Data to process:
*** Block opens ***

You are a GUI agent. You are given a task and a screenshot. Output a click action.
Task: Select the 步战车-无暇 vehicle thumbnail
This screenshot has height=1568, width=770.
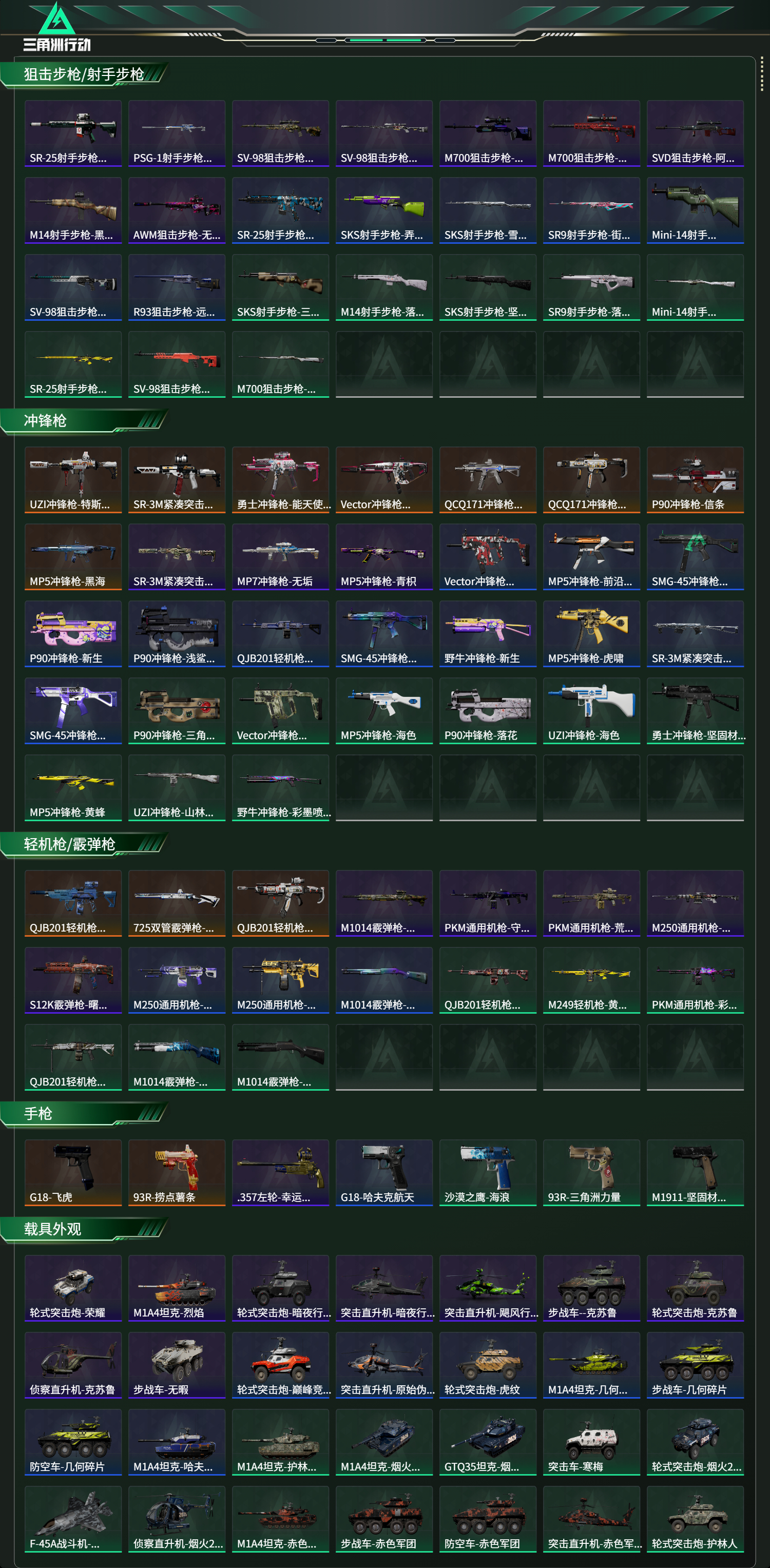pos(177,1365)
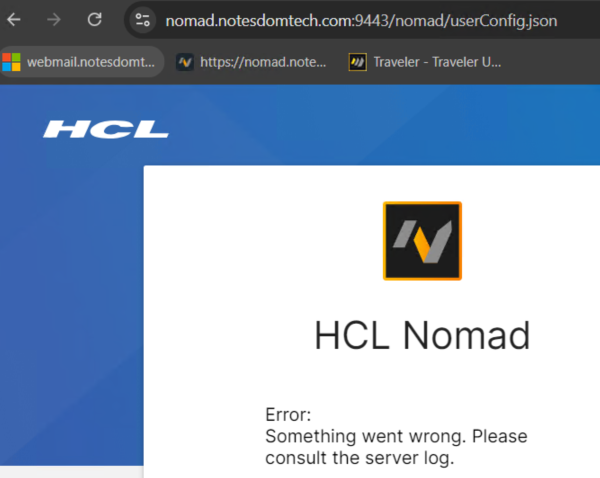Click the browser forward arrow
The image size is (600, 478).
tap(54, 20)
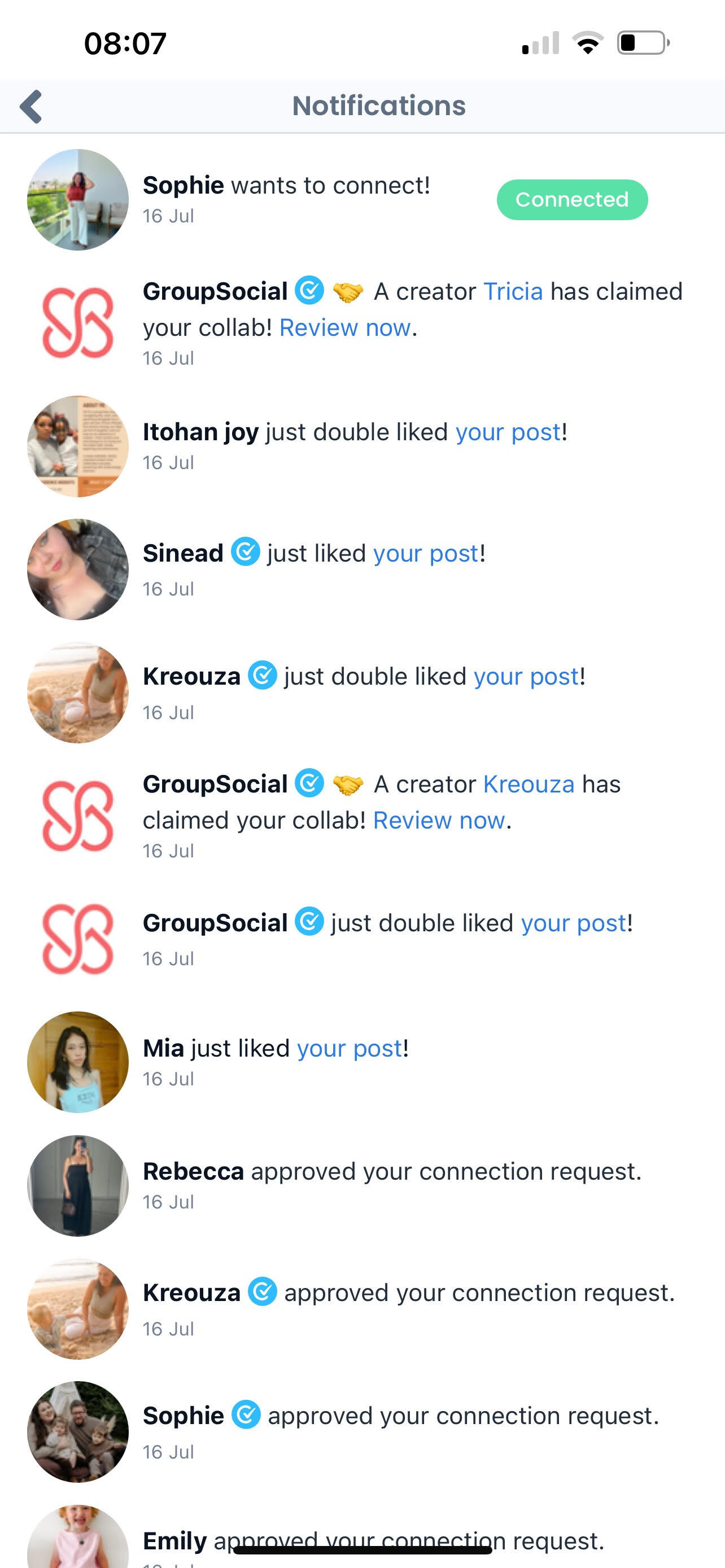
Task: Open Rebecca's profile photo
Action: pos(78,1186)
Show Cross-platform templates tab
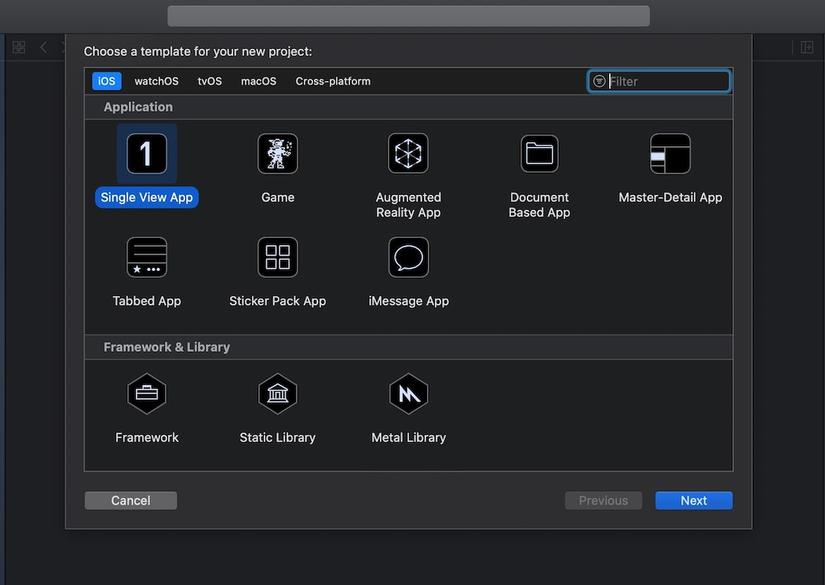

*** Block closes ***

What this task involves: The entries are to be written out again exactly, though without any images.

Answer for the task:
You are a GUI agent. You are given a task and a screenshot. Output a click action.
Task: Select the 步战车-无暇 vehicle thumbnail
This screenshot has height=1568, width=770.
pos(177,1365)
Click the browser forward arrow
The image size is (600, 478).
tap(54, 20)
Task: Open Rebecca's profile photo
Action: pos(78,1186)
Show Cross-platform templates tab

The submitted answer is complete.